Nothing wrong with that Penn 850 and 10 1/2 rod for pomps. I use a Penn 6500, 7500 and 8500 for surf fishing with 20 lb test line and 9' and 10' rods.


----------



## Linkovich (Oct 24, 2007)

I use a 750ssm and 850ssm on 10ft rods for pompano. Plenty of line capacity and good solid reels


----------



## Orangebeach28 (Jun 3, 2009)

I use 2 850's and love em' with 30 lb PP


----------



## keperry1182 (Oct 6, 2010)

I use the 440 and 850 ssg i love them both. For those blues, pomps, and spanish the 440 will be awesome and for slot reds it's just fine. The bull reds will wear on it after a while my buddy uses the 440 and loves catchin big reds on it, but the drag washers are taking a beating because of it but all in all you can't beat um for the price. Penn is all i use with proper maintenance sand and salt has a little affect on them. Good luck


----------



## GoVols (Jun 18, 2008)

Seems like the 850SS is a lot of reel for pomps. I was thinking a smaller set up like a 7ft one piece rod and 10 lb line with a Penn Sargus reel. I don't know the answer just thought pompanos were not that big.


----------



## GoVols (Jun 18, 2008)

Let me add I really only have room for 2 set ups in the van on my trip down. One lighter set up for ladyfish and my Penn 850SS set up for shark off the surf. I am hoping my ladyfish set up will work on the pompanoes


----------



## Linkovich (Oct 24, 2007)

I think most people use the 850's and larger rods because you can get a lot more casting distance out of them than with a smaller set up. Plus if there's any surf a pompano can put a pretty good fight, they'll use the waves to get extra momentum.


----------



## welldoya (Oct 5, 2007)

Lincoln is right. Use the 850 for pomps. When fishing for pomps, I have also caught bull reds and have also had schools of jack crevalle come thru. I've landed them all with my Penns. Have actually had a few jacks straighten the hooks out.


----------



## captainblack (Jul 4, 2010)

GoVols said:


> Seems like the 850SS is a lot of reel for pomps. I was thinking a smaller set up like a 7ft one piece rod and 10 lb line with a Penn Sargus reel. I don't know the answer just thought pompanos were not that big.

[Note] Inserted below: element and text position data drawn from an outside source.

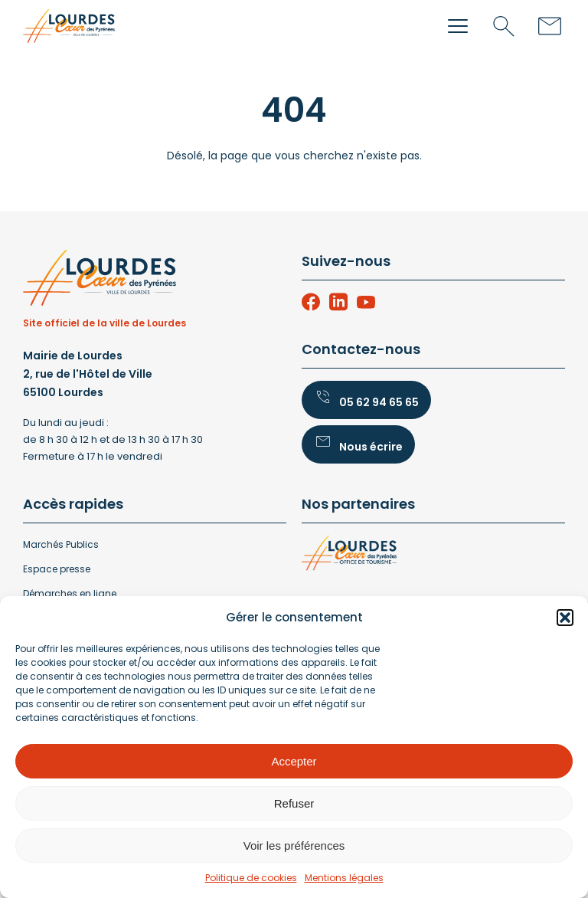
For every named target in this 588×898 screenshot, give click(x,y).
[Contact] (550, 26)
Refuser (294, 803)
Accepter (293, 761)
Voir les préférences (294, 845)
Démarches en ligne (70, 593)
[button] (565, 618)
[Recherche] (504, 26)
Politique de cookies (251, 877)
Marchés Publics (60, 544)
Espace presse (57, 569)
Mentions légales (344, 877)
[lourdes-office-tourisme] (433, 556)
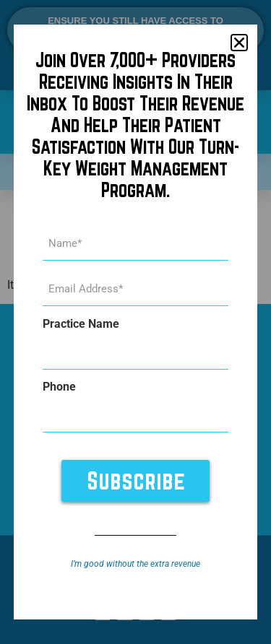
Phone (59, 387)
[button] (239, 43)
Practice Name (81, 324)
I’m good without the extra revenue (135, 564)
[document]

good bit of line is nice on days when you gotta get that bait out there a ways to hit where theyre feeding, and dont underestimate pompies they arent that big but for their size they fight like hell, you get an 18 inch pompano on and its gonna feel like more fish than you reel in, hell the 14 inch pomp i caught the other day fought like an upper slot redfish.

the longer rod if for two things, casting distance (sometimes you just gotta get that bait out there farther, sometimes even with a 9 foot rod ive still had to wade out and then cast to get that extra distance when the surf up a bit and they were deeper behind the break) the second thing about a longer rod is your line is held higher, a 10 foot rod sitting 2 feet out of the sand in a sand spike will hold your line 11 or 12 feet up in the air plus however high up from the water it is, meaning your line is above most of the wave action, not getting knocked around in it and washed all over.


----------



## captainblack (Jul 4, 2010)

BUT i will add that you dont always NEED that kind of setup to catch em, im still needing to get a couple new 9 or 10 foot rods, all i have at the moment are a couple 5ft standups set up for shark fishing, five 6-7ft ultralight to light/medium action rods and a couple fly fishing set ups. the 7ft light/medium actions rods stuck in an extra tall 4ft sand spike works for me for now as long as the surfs not up too much, i just have to search out a good washout in the sandbar cause my casting distance is dramatically shortened compared to a 10ft rod that will cast a mile.

but the important thing is that it will work, i still catch enough for the table :thumbsup:


----------



## GoVols (Jun 18, 2008)

I have 50 lb braid on my reel...what line should I use?? Mono??


----------



## captainblack (Jul 4, 2010)

i like anywhere in between 10 and 20 pound mono for pomps


----------